“Meus Pais Adoravam O Premê” por Bruna Bucci

Lá na rua Teodoro Sampaio, em frente a Benedito Calixto, para quem não sabe, houve um teatro. Nos idos finais dos anos 70, depois de muita repressão, torturas silenciosas, lutas inglórias, segredos e sussurros, a Lira Paulistana foi fundada em 25 de outubro de 1979, quase no ocaso da ditadura “braba” verde-oliva. Teatro, sem dúvida, mas também palco underground de muitas das manifestações experimentais de vanguarda da pauliceia desvairada.

Por lá passaram Ná Ozzetti, Tetê Espíndola, Vânia Bastos, Tatit, Arrigo e Itamar, e também os grupos Rumo, Sabor de Veneno, Língua de Trapo e claro, o nosso Premeditando o Breque (ou simples e carinhosamente, Premê).

Formado em 1976, e já conhecido nos redutos estudantis, foi no Lira, todavia, que o Premê celebrizou-se como um grupo alternativo, de essência paulistana (pero no mucho), marcado por uma fusão de gêneros – MPB, rock, samba e choro, com incursões divertidas pela música erudita.

Do espírito libertário da época, a irreverência e a veia humorística do grupo serviram de suporte para letras ousadas e inusitadas que, com arranjos sonoros e recursos teatrais, contavam fatos que acontecem por aí (e a gente nem desconfia).

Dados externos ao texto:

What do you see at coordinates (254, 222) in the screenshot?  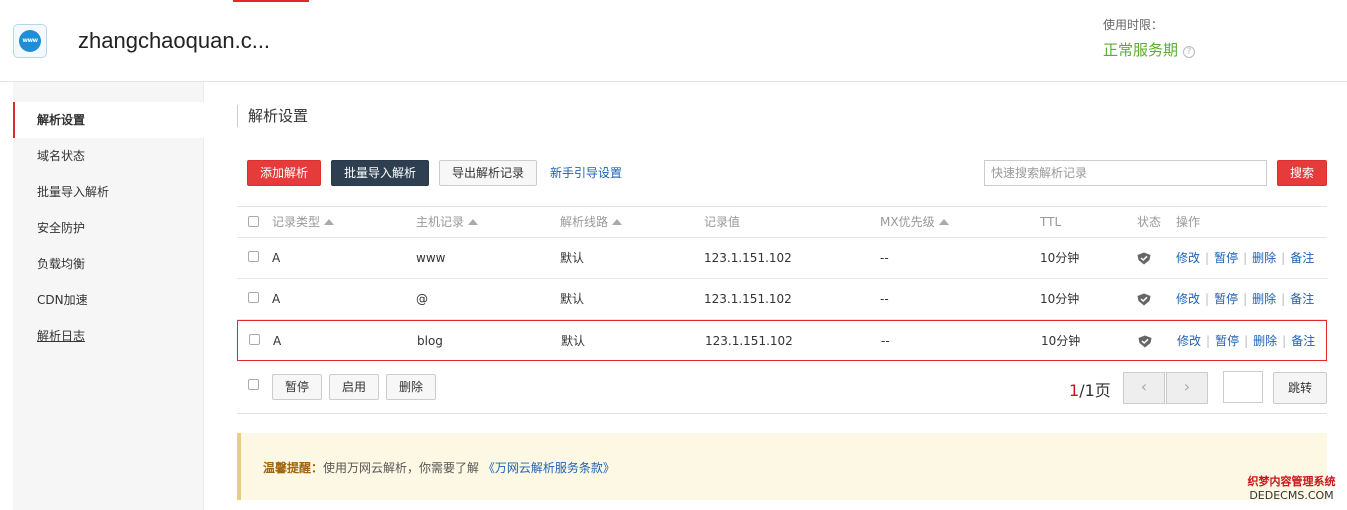 I see `select-all-checkbox` at bounding box center [254, 222].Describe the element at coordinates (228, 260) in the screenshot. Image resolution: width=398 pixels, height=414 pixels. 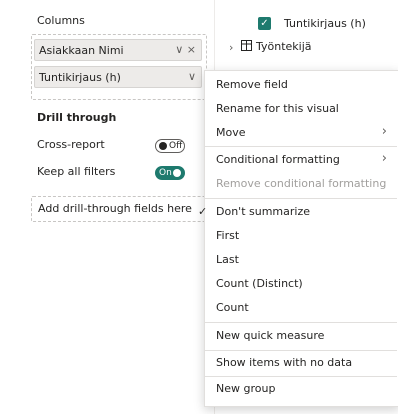
I see `menu-item-label: Last` at that location.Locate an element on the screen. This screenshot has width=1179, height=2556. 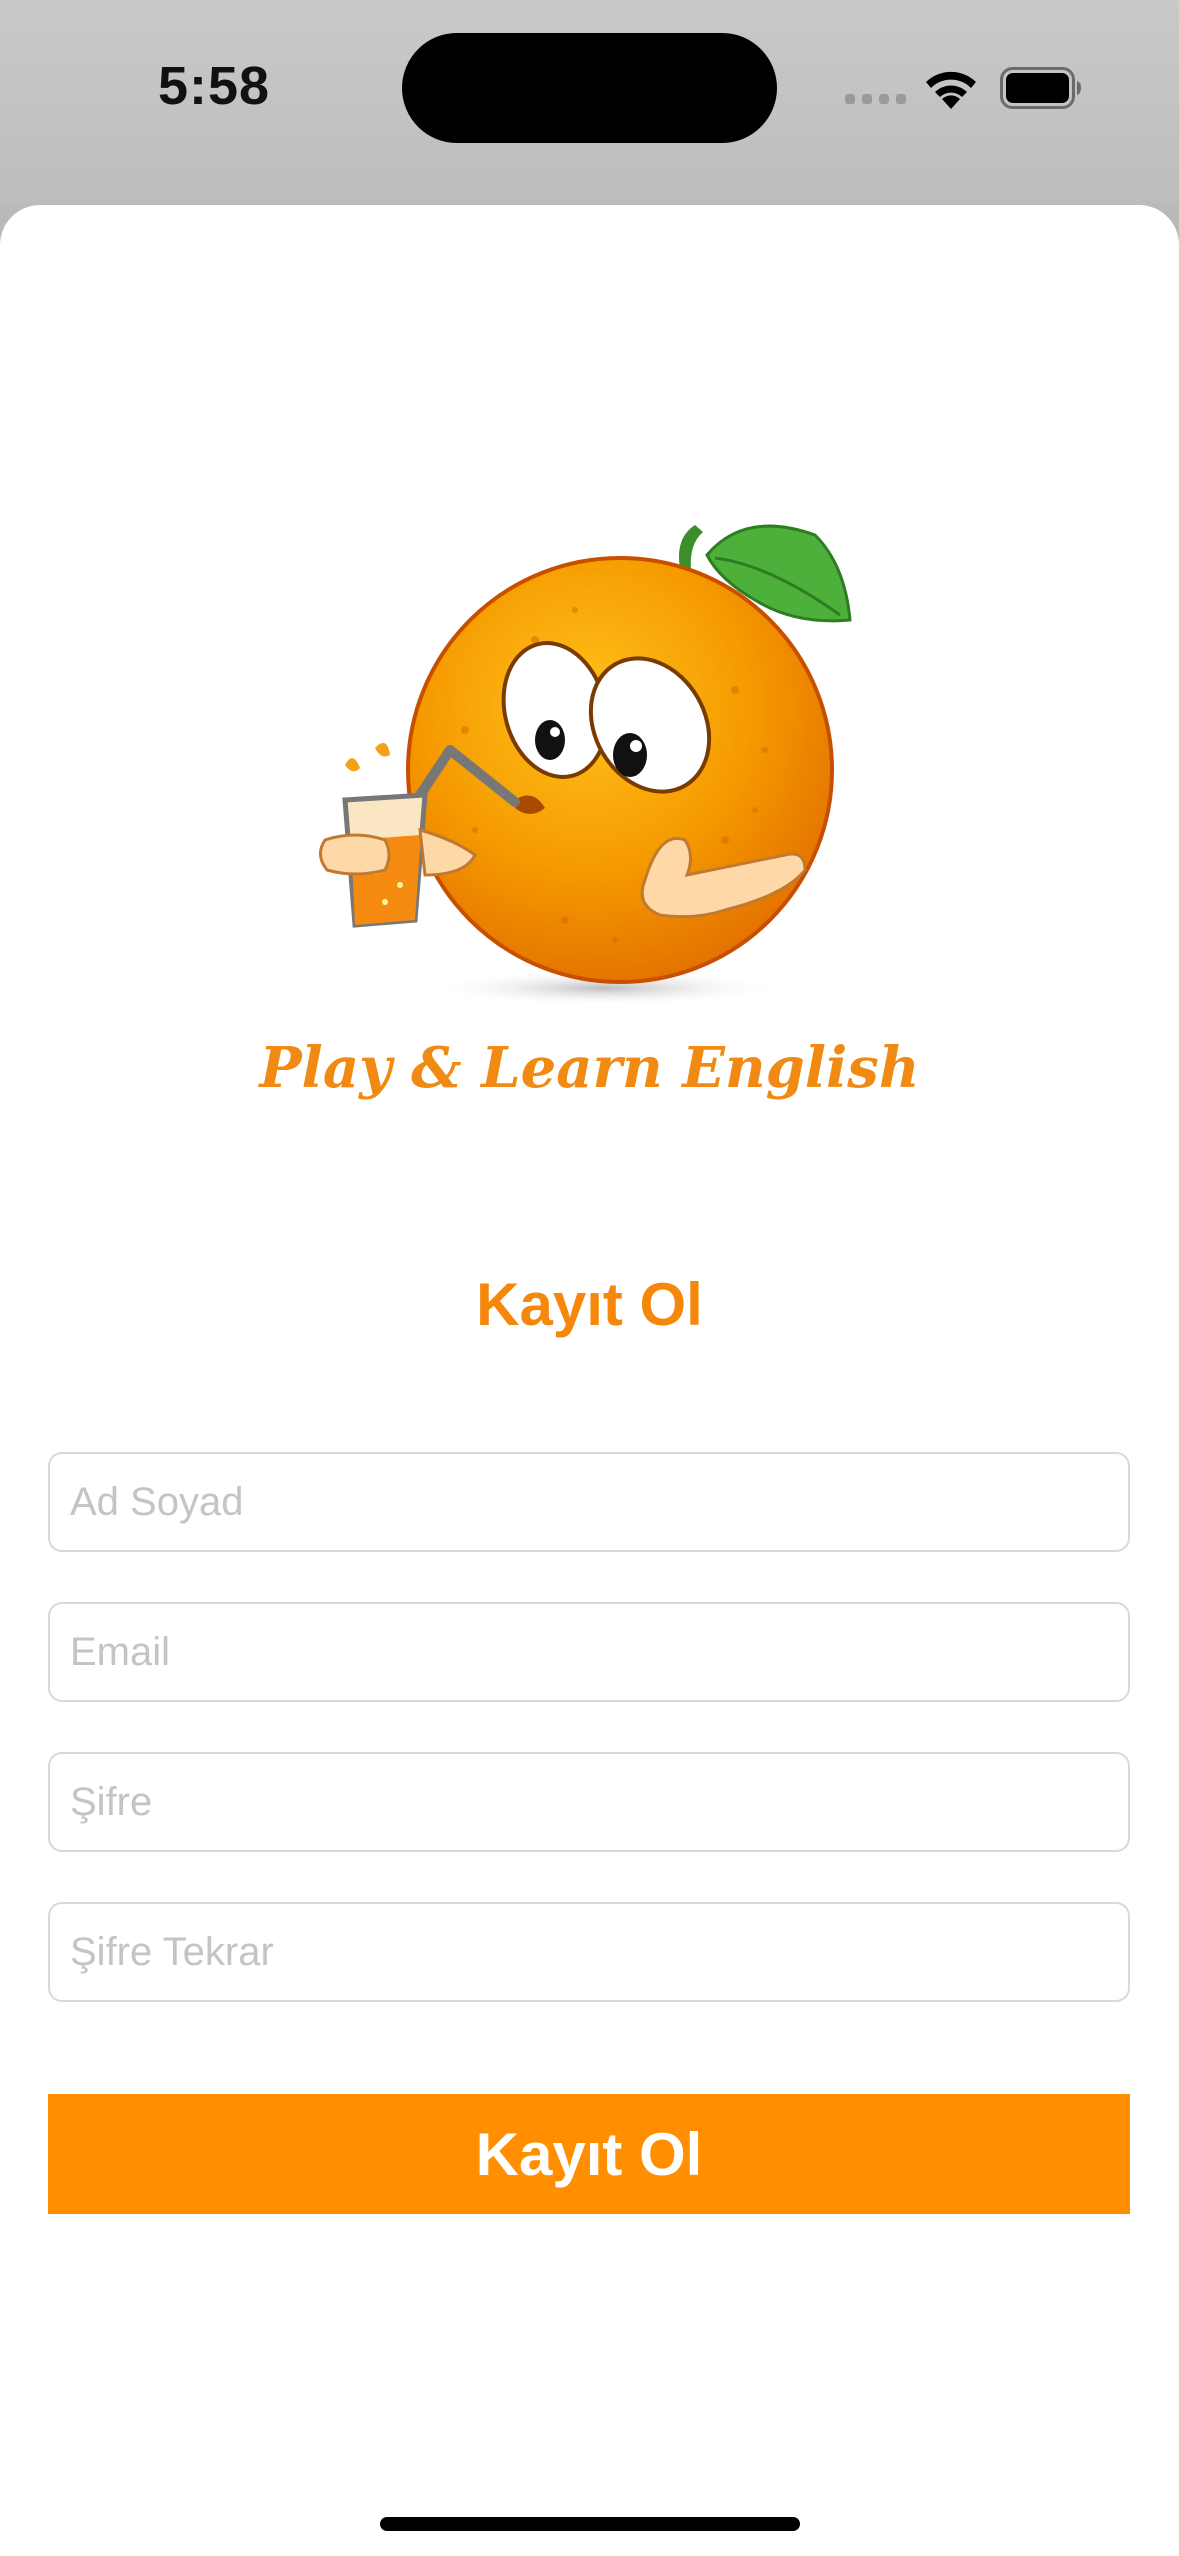
orange-mascot-illustration is located at coordinates (586, 765).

Brigando na Lua, nessa vertente, contou com pontapé, soco no olho e cascudão, tudo em câmera lenta, em que os músicos simulavam uma briga sem gravidade. Luiz Fernando, um porco jóia, é assassinado logo no início de Feijoada Total, para tudo depois terminar com ruídos pra lá de escatológicos. E quem poderá se esquecer do Conflito de Gerações, nesses dias de milenium? O filho talentoso (faz versos e toca violão) que ainda mora com o velho pai e não tem emprego, aos trinta.

Para comemorar e recontar essas estórias impressas no som do Premê, sob mote de 40 anos de formação, o Selo Sesc idealizou a Caixinha que contém sete CD`s, desde o primeiro álbum de 1981, realizando também os shows de lançamento nos dias 31 de maio, 01 e 02 de junho deste ano.

Acompanhados de Adriano Busko (bateria e percussão) e Danilo Moraes (violão, guitarra e baixo) e contando com a participação do núcleo original formado por Marcelo Galbetti (baixo, violão e teclado), Claus Petersen (sax e flauta), Mario Manga (guitarra, violoncelo, bandolim e violão), Wandi Doratiotto (cavaquinho e violão), o show de estreia foi memorável, com a presença de um público ainda cativo, hoje composto de jovens senhores e senhoras universitários contemporâneos ao grupo, a que se somaram os neófitos de todas as idades.

Duas horas de show não foram suficientes para saldar o legado desses músicos vanguardistas, mas assim como eu, que aprendi a amar o Premê com minha mãe, desde a infância, há uma torcida para que outros shows sigam na esteira desse lançamento historiográfico.

Como consta no encarte promocional da Caixinha, “Meus Pais Adoravam O Premê”.

E nada há que impeça a conquista de novos seguidores, ávidos por saborear o humor, a alegria genuína e a diversidade intelectual, em tempos estranhos nos quais a liberdade criativa parece estar em falta.